[[ Data for analysis, beginning ]]

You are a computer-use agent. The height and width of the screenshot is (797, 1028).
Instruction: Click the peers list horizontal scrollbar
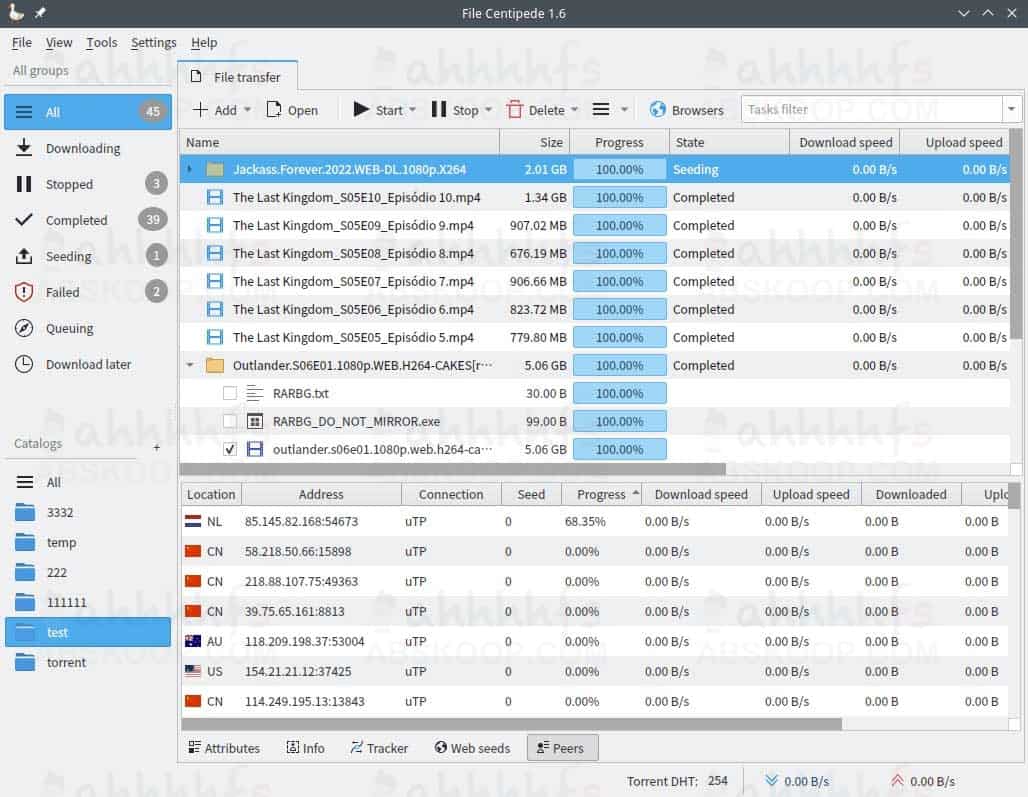click(511, 724)
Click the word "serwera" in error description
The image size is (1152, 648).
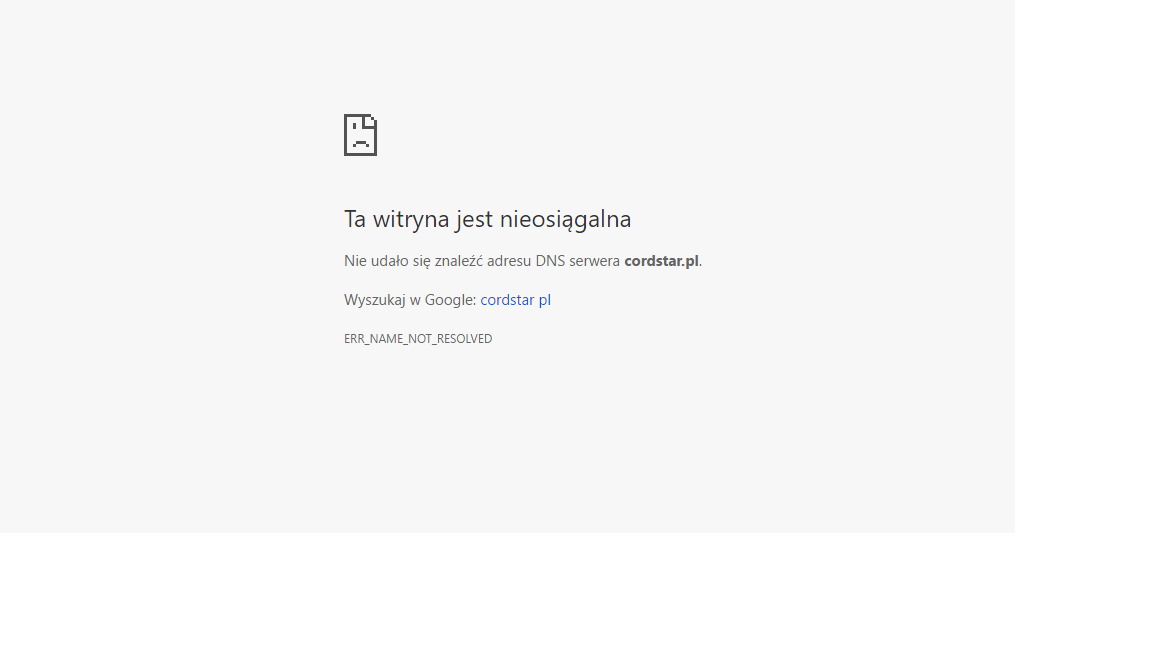pyautogui.click(x=594, y=261)
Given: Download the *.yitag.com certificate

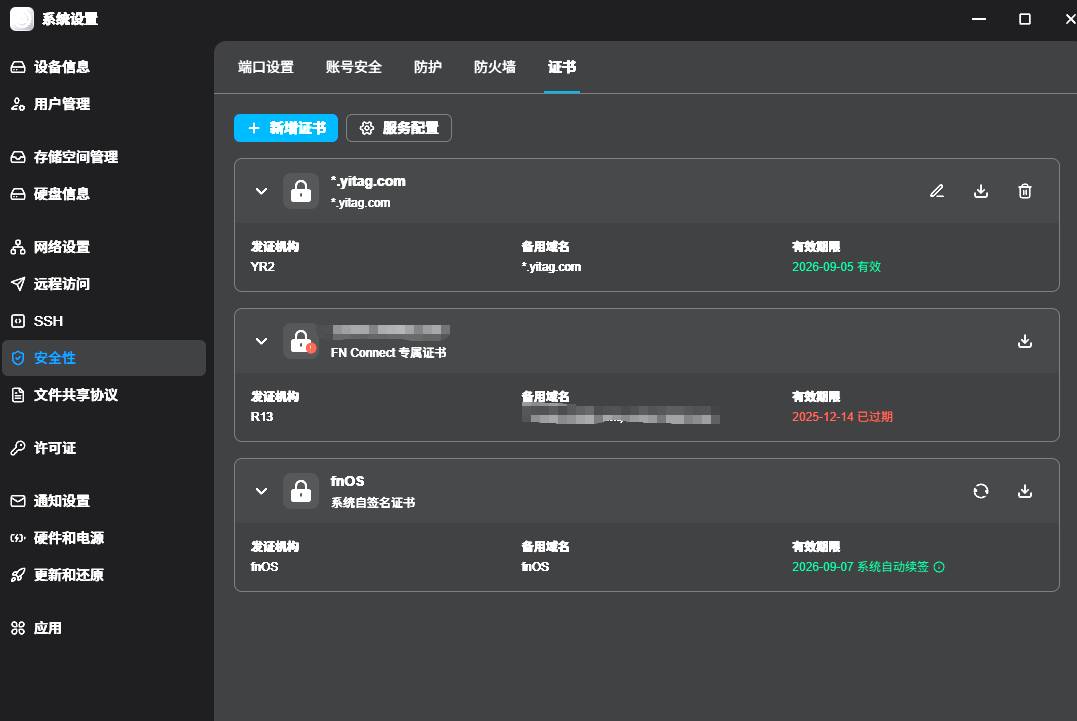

[[ Data for analysis, end ]]

**Brief:** Your reply should consist solely of the lines from the line containing "Instruction: Click the" through the last line of the listing, unchanged and free of pictures.

**Output:**
Instruction: Click the peers list horizontal scrollbar
click(511, 724)
Click the word "serwera" in error description
The image size is (1152, 648).
pyautogui.click(x=594, y=261)
Given: Download the *.yitag.com certificate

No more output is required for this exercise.